W wyjeździe do innego miasta Paweł widzi szansę, a ciasnota akademika nie jest w stanie go zniechęcić. Wie, że nie brakuje ludzi, którzy chcieliby być na jego miejscu, ale niektóre kryteria, jak np. odległość uczelni od dotychczasowego miejsca zamieszkania im na to nie pozwoliły. Ma też plan. - Chcę pomieszkać tam kilka miesięcy, a w międzyczasie rozejrzeć się, poznać miasto i poszukać jakiegoś pokoju lub mieszkania. Postaram się o kredyt studencki, żeby wynajem był w ogóle realny - mówi.

Okazuje się, że ci, którzy szukają zakwaterowania wśród prywatnych ofert, również muszą spełnić pewne kryteria. - Raczej rzadko się już zdarza, żeby ktoś kręcił nosem, słysząc, że chodzi o studentów. Za to jedna pani wprost mówiła, że wynajmie mieszkanie wyłącznie studentom Uniwersytetu Jagiellońskiego - wspomina Filip.

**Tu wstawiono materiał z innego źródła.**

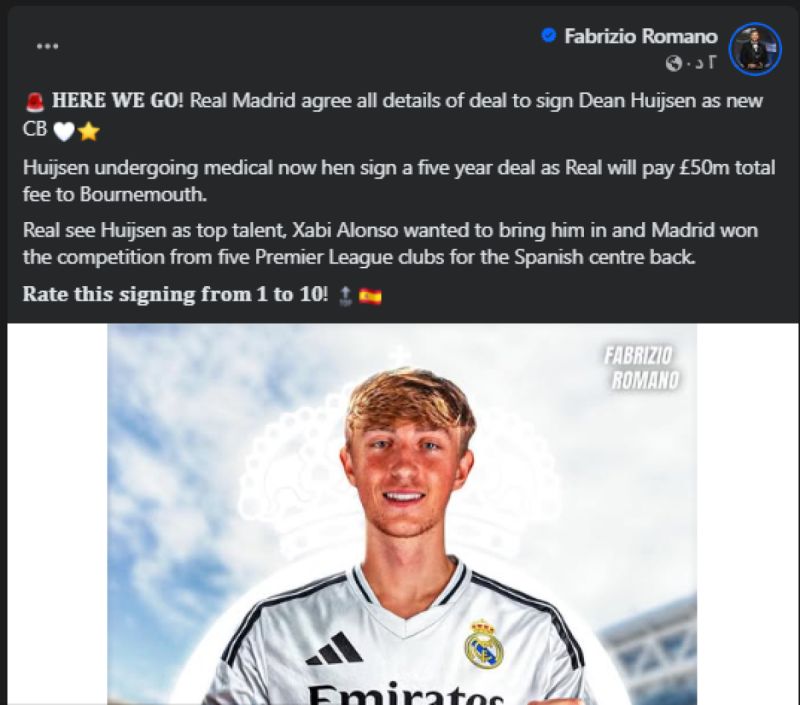
Task: Click the blue verified badge icon
Action: (548, 35)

Jakub Myszka zgadza się, że dawny stereotyp imprezującego studenta coraz bardziej traci na znaczeniu. - Wielu właścicieli wręcz ogłasza mieszkania typowo "dla studenta". Wiedzą, że co roku jest stały napływ chętnych. Równocześnie zmieniają się też realia studenckiego życia. Jeśli młodzi dziś imprezują, to zdecydowanie rzadziej w domu, a częściej na mieście. Ryzyko zniszczeń czy uciążliwych hałasów jest więc dziś dużo mniejsze niż kiedyś - ocenia.

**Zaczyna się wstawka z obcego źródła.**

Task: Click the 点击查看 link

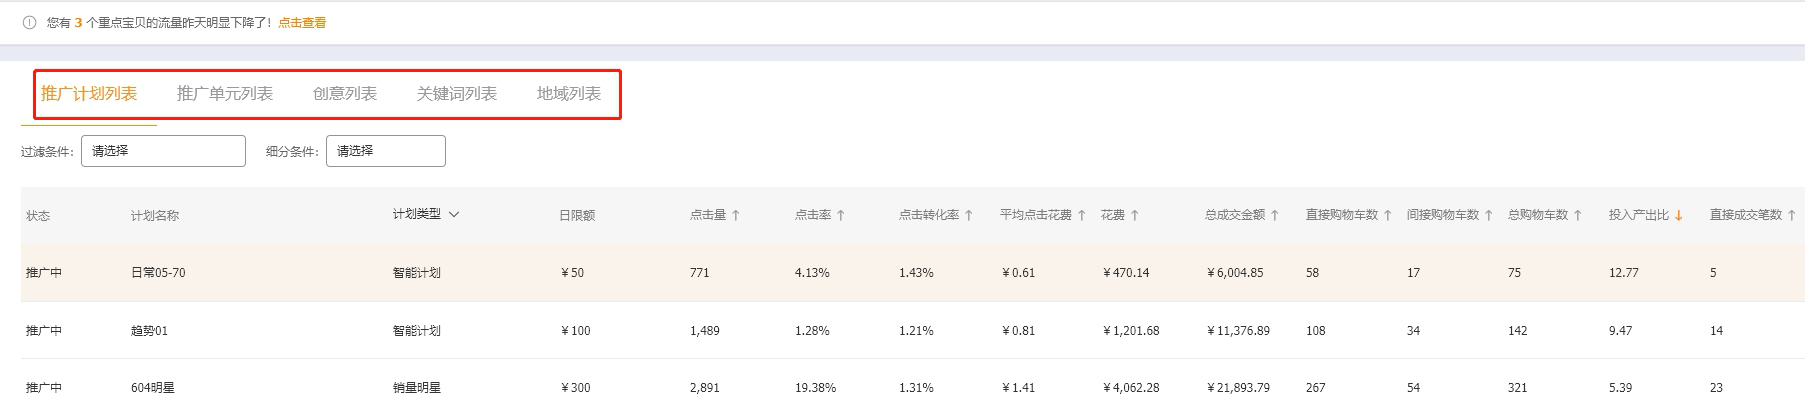Action: (x=302, y=22)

Jak tłumaczy ekspert od rynku nieruchomości, właściciele zabezpieczają się zresztą umowami najmu okazjonalnego i kaucją - I to w zupełności im wystarcza - dodaje.

Metraż synonimem luksusu

Pokój, na który finalnie zdecydował się Filip, ma przyjemne wyposażenie i sztukaterię, która bardzo się mu podoba. Pytany, co najbardziej studenci cenią sobie w kwaterach, nie wspomina o sprzęcie AGD, czy konkretnych meblach. - Metraż. Po tym, jak widziałem oferty pokoi, które miały 6 czy 7 metrów kwadratowych, za synonim luksusu uważam dziś metraż - stwierdza.

Światłowód i sensowne wyposażenie mieszkania to zdaniem przedstawiciela agencji nieruchomości absolutna podstawa oczekiwań studentów. - Potrafią zrezygnować z windy czy modnego designu, ale oczekują zadbanej łazienki i kuchni, w których rachunki za ogrzewanie nie zaskoczą - mówi Jakub Myszka.

Mimo wyzwań, przede wszystkim tych finansowych, na myśl o początku października studenci pierwszego roku czują ekscytację. - Może nie jest idealnie - przyznaje Paweł z Burzenina. - Ale jest do tego bliżej niż dalej - skwitował.